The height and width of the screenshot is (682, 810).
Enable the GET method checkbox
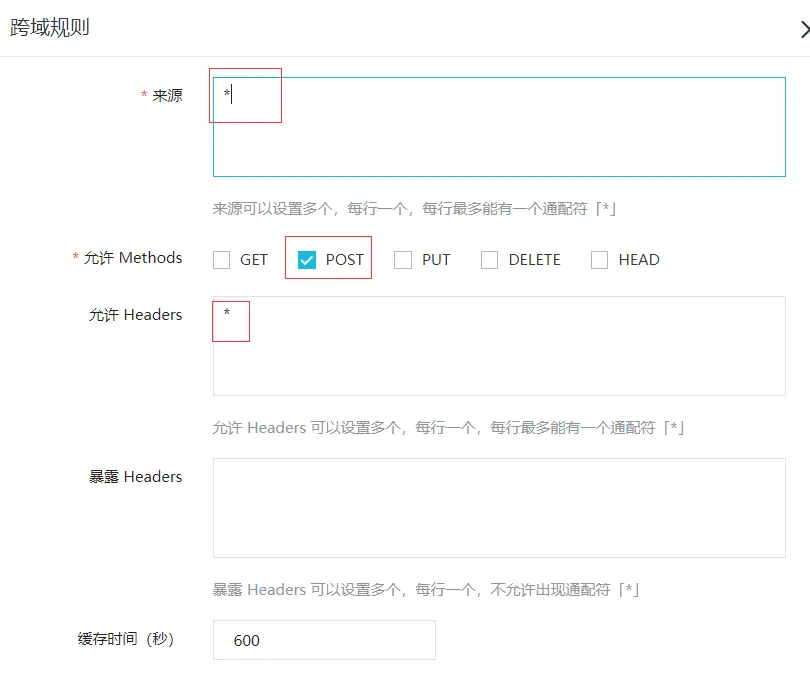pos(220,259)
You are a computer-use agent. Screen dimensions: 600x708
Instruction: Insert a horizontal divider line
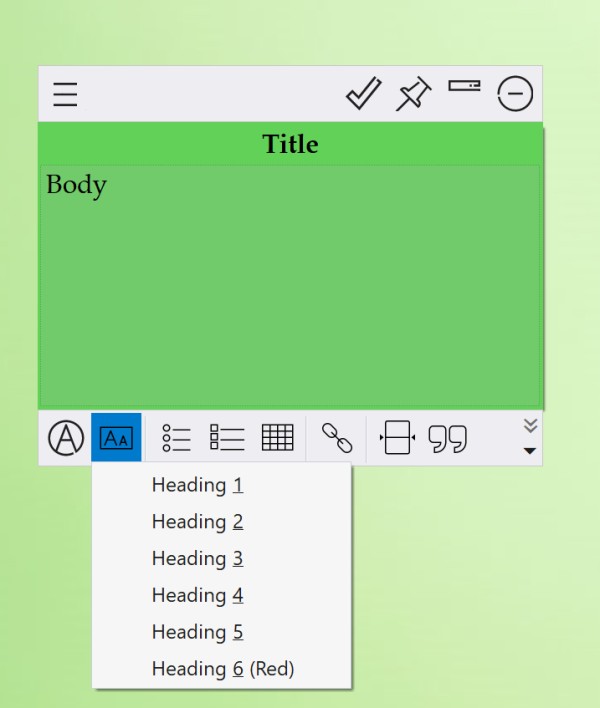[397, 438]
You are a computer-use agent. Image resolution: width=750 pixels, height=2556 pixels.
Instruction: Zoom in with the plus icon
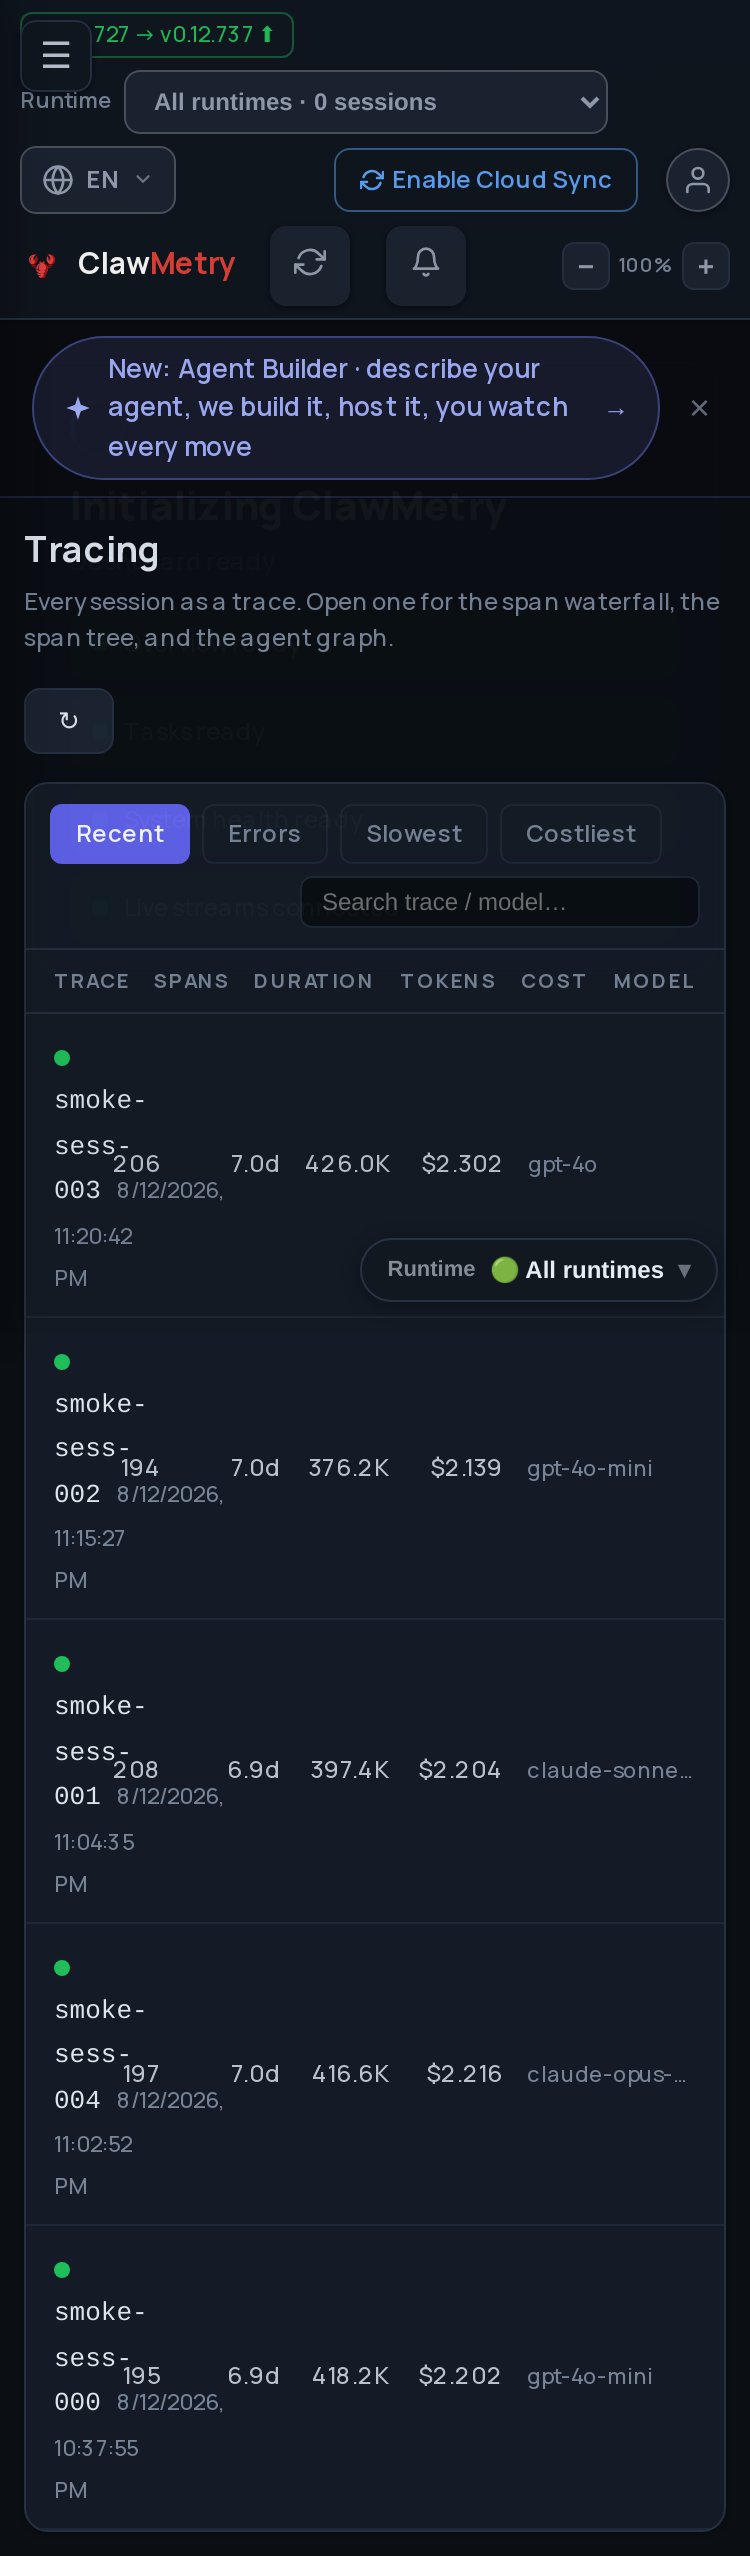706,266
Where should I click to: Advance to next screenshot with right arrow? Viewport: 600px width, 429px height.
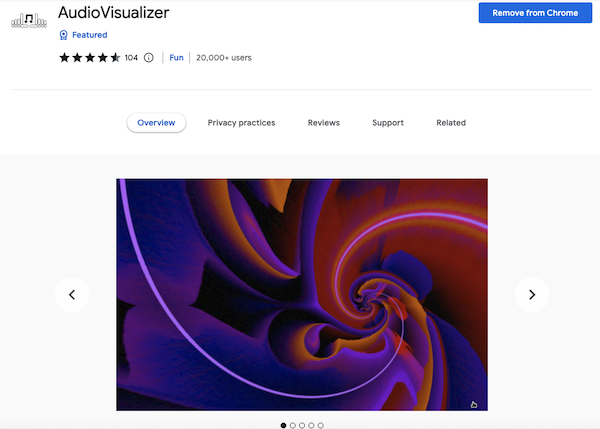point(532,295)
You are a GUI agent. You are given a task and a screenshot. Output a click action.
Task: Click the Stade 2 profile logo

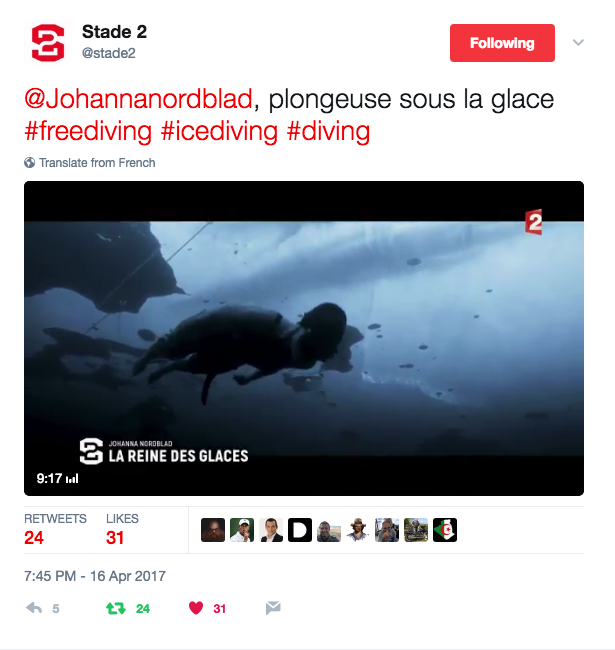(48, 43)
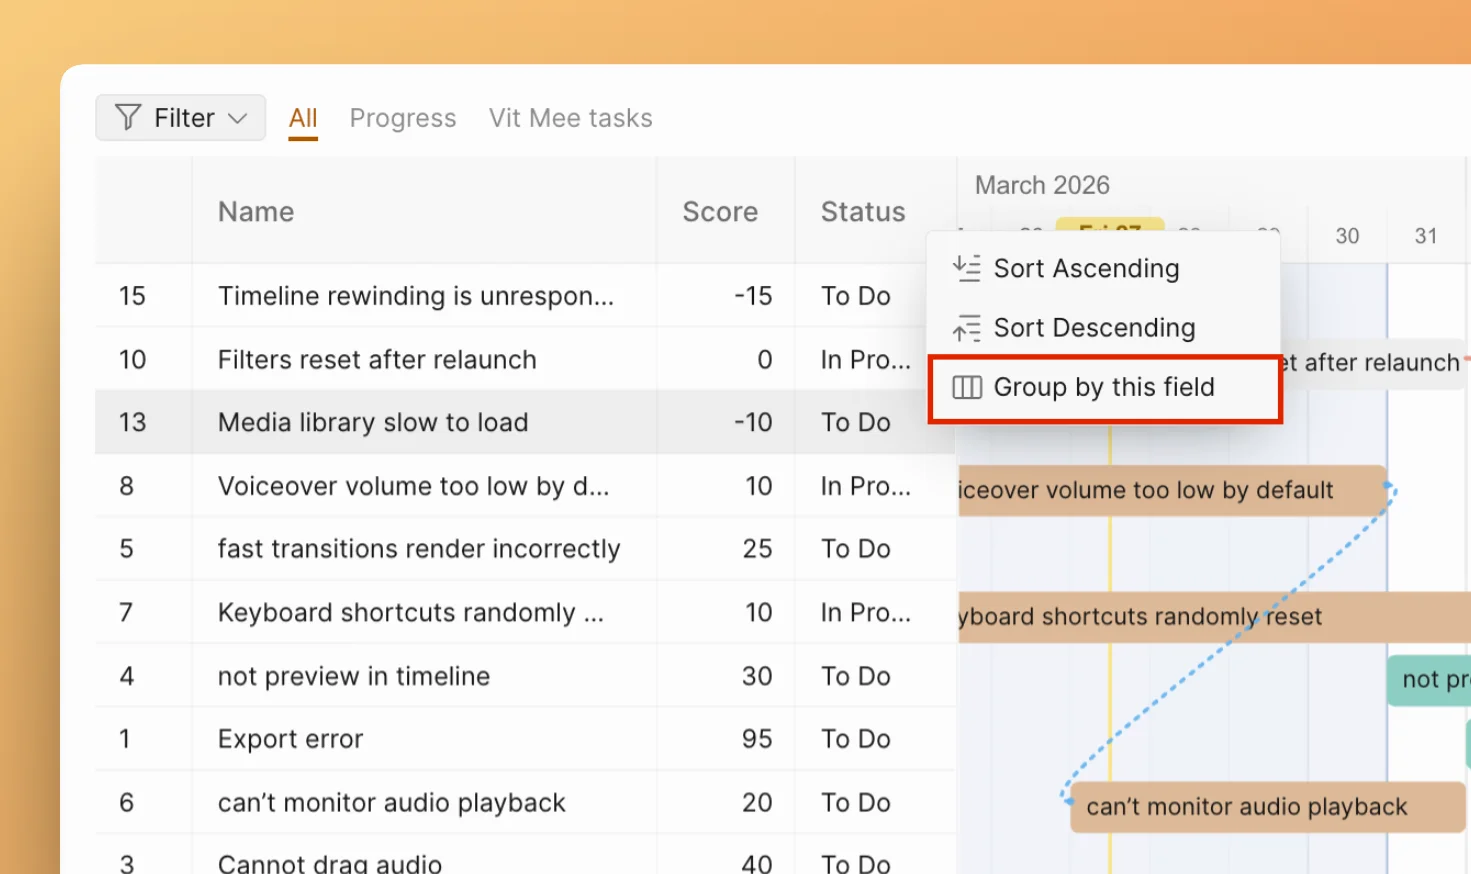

=====

TASK DETAILS -
Give the text lines of the listing above as a numbered list, omitting blank lines and the pictures.

RESPONSE TO THE EXERCISE -
1. The height and width of the screenshot is (682, 810).
2. Enable the GET method checkbox
3. pos(220,259)
4. You are a computer-use agent. Screen dimensions: 600x708
5. Instruction: Insert a horizontal divider line
6. [397, 438]
7. You are a computer-use agent. Image resolution: width=750 pixels, height=2556 pixels.
8. Instruction: Zoom in with the plus icon
9. 706,266
10. Where should I click to: Advance to next screenshot with right arrow? Viewport: 600px width, 429px height.
11. point(532,295)
12. You are a GUI agent. You are given a task and a screenshot. Output a click action.
13. Task: Click the Stade 2 profile logo
14. (48, 43)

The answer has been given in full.